As that hints, this includes predictive policing, or “PredPol” as the brochure terms it, which “involves analysis of data to predict the next crime, with the objective of preventing it.”

The ideas and technology behind the “safe city” sound troubling, not least from a privacy viewpoint. But in truth, much of this is already happening in the West. For example, CCTV cameras are routinely keeping tabs on our every movement, especially in countries like the UK, which has millions of the systems in place. As this blog has reported, facial recognition systems are also being used in the UK and elsewhere. The only difference between this and what Huawei offers with its safe city systems is that the latter is completed integrated and probably works rather better. Indeed, it’s easy to see Western governments that already carry out mass surveillance of their citizens acquiring Huawei’s products in order to upgrade their snooping capabilities.

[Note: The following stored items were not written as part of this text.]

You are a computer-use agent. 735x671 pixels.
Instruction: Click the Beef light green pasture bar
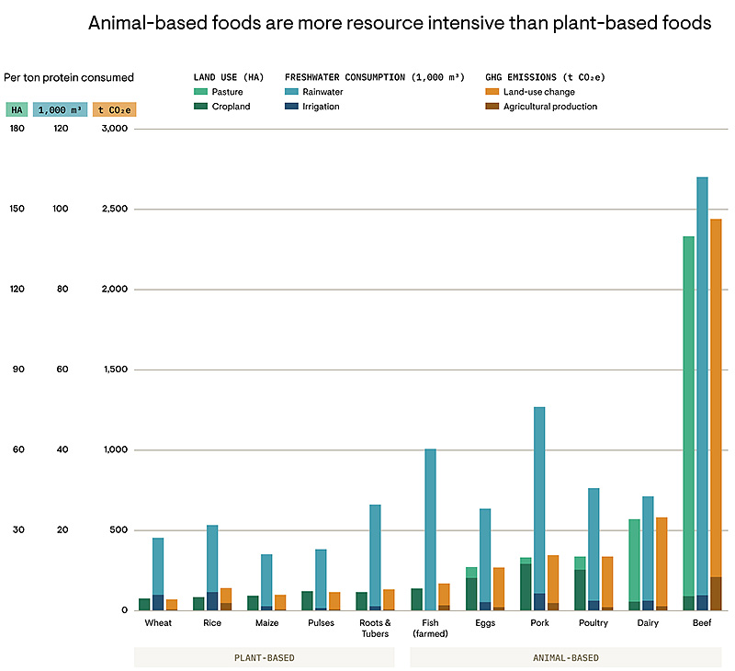point(688,414)
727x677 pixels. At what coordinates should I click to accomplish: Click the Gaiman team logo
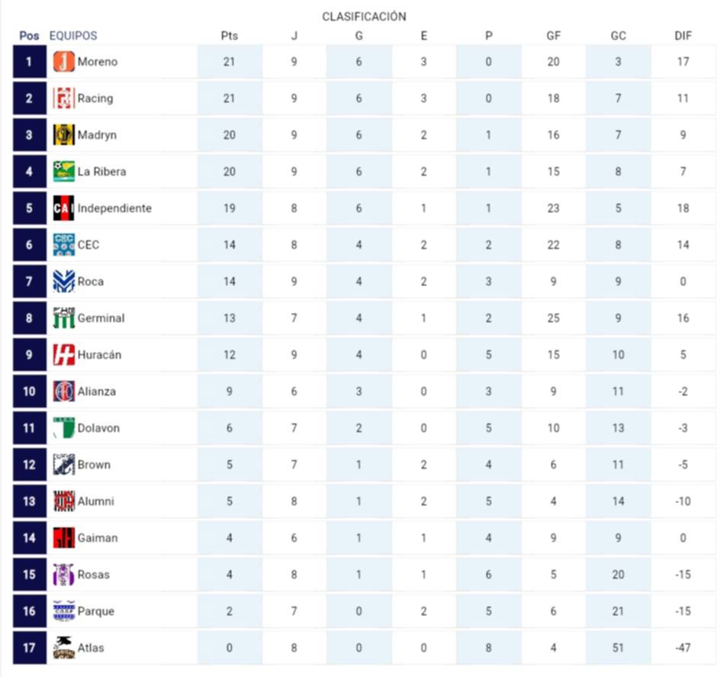pos(64,538)
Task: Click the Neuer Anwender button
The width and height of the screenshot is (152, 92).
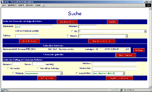Action: 126,55
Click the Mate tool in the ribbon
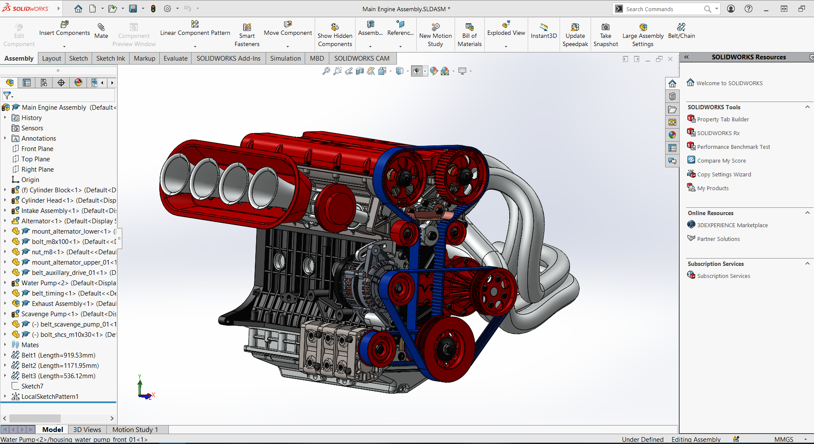Screen dimensions: 814x444 coord(101,31)
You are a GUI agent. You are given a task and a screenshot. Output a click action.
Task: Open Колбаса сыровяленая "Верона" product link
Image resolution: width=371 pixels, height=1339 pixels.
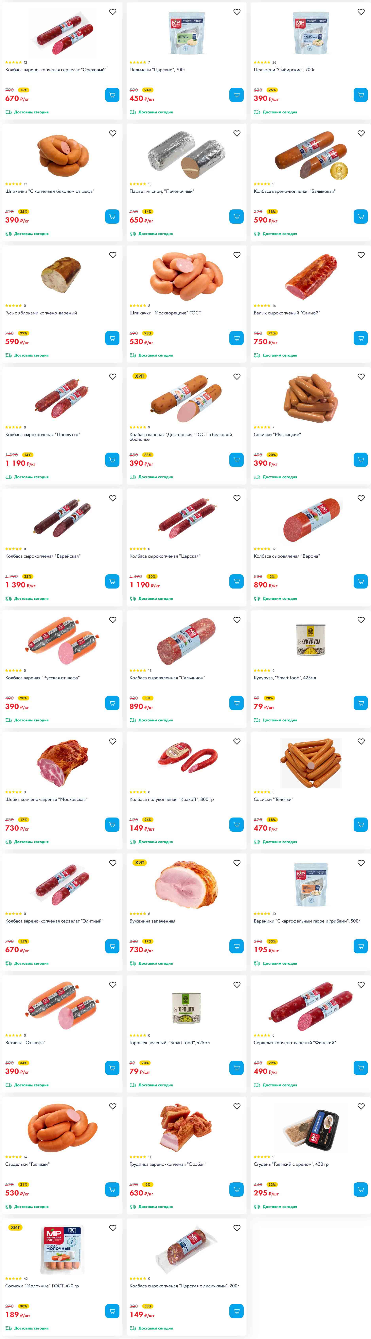point(287,556)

The problem is not so much with Huawei’s application of powerful cloud and AI technologies to surveillance, but the bargain it implies – the bargain that we have all, to varying degrees, accepted. The deal is that if we allow the government to watch our every move, it will keep us safe from all those lurking dangers in the modern, uncertain world. Politicians everywhere shamelessly play on our fears to justify intrusive surveillance laws. So it should come as no surprise that many people are happy with the roll-out of CCTVs or suggestions that end-to-end encryption should be banned – after all, if you are a law-abiding citizen, you have nothing to hide, right?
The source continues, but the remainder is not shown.